## Data for the task
Segment Open

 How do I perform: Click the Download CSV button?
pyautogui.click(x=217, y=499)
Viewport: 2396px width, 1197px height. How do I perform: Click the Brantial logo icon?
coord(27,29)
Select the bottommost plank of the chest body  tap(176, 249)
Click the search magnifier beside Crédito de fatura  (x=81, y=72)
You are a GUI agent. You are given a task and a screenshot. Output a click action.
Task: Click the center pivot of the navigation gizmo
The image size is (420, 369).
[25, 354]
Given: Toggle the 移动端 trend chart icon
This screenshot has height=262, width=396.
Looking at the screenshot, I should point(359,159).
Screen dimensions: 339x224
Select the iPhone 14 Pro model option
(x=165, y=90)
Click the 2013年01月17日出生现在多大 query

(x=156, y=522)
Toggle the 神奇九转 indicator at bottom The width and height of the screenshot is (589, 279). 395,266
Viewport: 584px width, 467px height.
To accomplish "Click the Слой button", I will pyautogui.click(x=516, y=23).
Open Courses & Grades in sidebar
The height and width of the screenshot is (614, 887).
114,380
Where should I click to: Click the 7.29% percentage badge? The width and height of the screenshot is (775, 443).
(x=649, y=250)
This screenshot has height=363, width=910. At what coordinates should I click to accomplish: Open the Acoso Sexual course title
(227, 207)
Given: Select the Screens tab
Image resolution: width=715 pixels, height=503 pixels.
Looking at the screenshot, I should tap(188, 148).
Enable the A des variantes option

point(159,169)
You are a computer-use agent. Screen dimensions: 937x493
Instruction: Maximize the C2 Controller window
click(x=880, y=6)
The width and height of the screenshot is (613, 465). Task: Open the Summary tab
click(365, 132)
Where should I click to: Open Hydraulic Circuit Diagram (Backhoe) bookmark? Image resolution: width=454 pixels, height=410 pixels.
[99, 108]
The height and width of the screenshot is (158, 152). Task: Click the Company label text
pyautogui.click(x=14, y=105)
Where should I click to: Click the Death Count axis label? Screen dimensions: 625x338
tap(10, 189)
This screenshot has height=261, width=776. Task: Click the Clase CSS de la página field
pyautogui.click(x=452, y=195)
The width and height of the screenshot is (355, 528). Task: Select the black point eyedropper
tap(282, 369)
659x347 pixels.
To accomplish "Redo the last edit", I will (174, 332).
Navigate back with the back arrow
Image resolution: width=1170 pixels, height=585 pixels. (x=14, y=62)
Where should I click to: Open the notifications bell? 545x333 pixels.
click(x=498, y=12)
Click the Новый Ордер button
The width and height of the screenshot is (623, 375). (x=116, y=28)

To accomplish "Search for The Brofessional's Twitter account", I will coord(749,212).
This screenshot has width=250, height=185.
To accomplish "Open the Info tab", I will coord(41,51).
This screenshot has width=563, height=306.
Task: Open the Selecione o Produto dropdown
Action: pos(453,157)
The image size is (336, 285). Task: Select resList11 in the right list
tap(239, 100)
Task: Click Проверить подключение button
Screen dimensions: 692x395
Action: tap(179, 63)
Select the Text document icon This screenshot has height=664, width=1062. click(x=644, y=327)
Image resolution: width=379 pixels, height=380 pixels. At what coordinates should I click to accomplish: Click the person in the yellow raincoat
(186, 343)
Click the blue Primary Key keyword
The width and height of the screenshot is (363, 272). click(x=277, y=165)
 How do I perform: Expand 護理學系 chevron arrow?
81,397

Segment Closed

## What you have to do
Restate the material word for word, but only from its first line through the line containing "Given: Select the Screens tab".

## Response
 How do I perform: Click the Download CSV button?
pyautogui.click(x=217, y=499)
Viewport: 2396px width, 1197px height. How do I perform: Click the Brantial logo icon?
coord(27,29)
Select the bottommost plank of the chest body  tap(176, 249)
Click the search magnifier beside Crédito de fatura  (x=81, y=72)
You are a GUI agent. You are given a task and a screenshot. Output a click action.
Task: Click the center pivot of the navigation gizmo
The image size is (420, 369).
[25, 354]
Given: Toggle the 移动端 trend chart icon
This screenshot has height=262, width=396.
Looking at the screenshot, I should point(359,159).
Screen dimensions: 339x224
Select the iPhone 14 Pro model option
(x=165, y=90)
Click the 2013年01月17日出生现在多大 query

(x=156, y=522)
Toggle the 神奇九转 indicator at bottom The width and height of the screenshot is (589, 279). 395,266
Viewport: 584px width, 467px height.
To accomplish "Click the Слой button", I will pyautogui.click(x=516, y=23).
Open Courses & Grades in sidebar
The height and width of the screenshot is (614, 887).
114,380
Where should I click to: Click the 7.29% percentage badge? The width and height of the screenshot is (775, 443).
(x=649, y=250)
This screenshot has height=363, width=910. At what coordinates should I click to accomplish: Open the Acoso Sexual course title
(227, 207)
Given: Select the Screens tab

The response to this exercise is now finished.